# Document excerpt:
2. Do Choose a Quiet Spot
Now, this might seem like a no-brainer, but not everyone has mastered the fine art of choosing a silent corner. Avoid sitting next to a group of teens debating the latest TikTok trend – unless you enjoy soundtracks to your dreams.
3. Do Wear Sunglasses Indoors
Yes, it might scream “Hollywood diva”, but it's also a strategic public napping move. Nobody can tell if you're asleep or just deeply contemplating the meaning of life. Plus, it protects your eyes from those fluorescent lights.
The Don'ts
1. Don't Use Strangers as Pillows
Contrary to popular belief, a stranger's shoulder is not public property, even if it looks particularly squishy and inviting. It might seem like a perfectly good pillow substitute, but trust me, it's a napping etiquette violation.
2. Don't Become the Snorechestra
If your snoring can rival a chainsaw, public napping might not be your jam. No one signed up for a live performance of “Ode to the Sinuses.”
3. Don't Forget Your Surroundings
While drifting into dreamland, remember you're in a public place, not your living room. Spontaneous sleep-talking or drooling might not adhere to the social norms we're aiming for here.
Conclusion
The world of public napping is filled with thrills, adventure, and the occasional crick in the neck. But with a pinch of awareness, a dash of discretion, and a sprinkling of humor, you can master the sophisticated napping etiquette worthy of any sleep connoisseur. Just remember: drooling is reserved for babies and your private pillow.

# Information supplied:

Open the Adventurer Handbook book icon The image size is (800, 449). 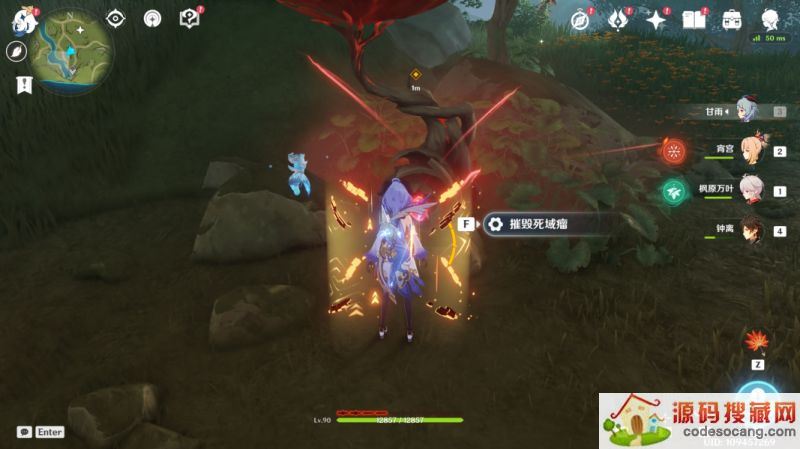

# Your goal:
From the public napping etiquette text, print the stretch from "2. Don't Become" through "your private pillow." word for word.

# Reply:
2. Don't Become the Snorechestra
If your snoring can rival a chainsaw, public napping might not be your jam. No one signed up for a live performance of “Ode to the Sinuses.”
3. Don't Forget Your Surroundings
While drifting into dreamland, remember you're in a public place, not your living room. Spontaneous sleep-talking or drooling might not adhere to the social norms we're aiming for here.
Conclusion
The world of public napping is filled with thrills, adventure, and the occasional crick in the neck. But with a pinch of awareness, a dash of discretion, and a sprinkling of humor, you can master the sophisticated napping etiquette worthy of any sleep connoisseur. Just remember: drooling is reserved for babies and your private pillow.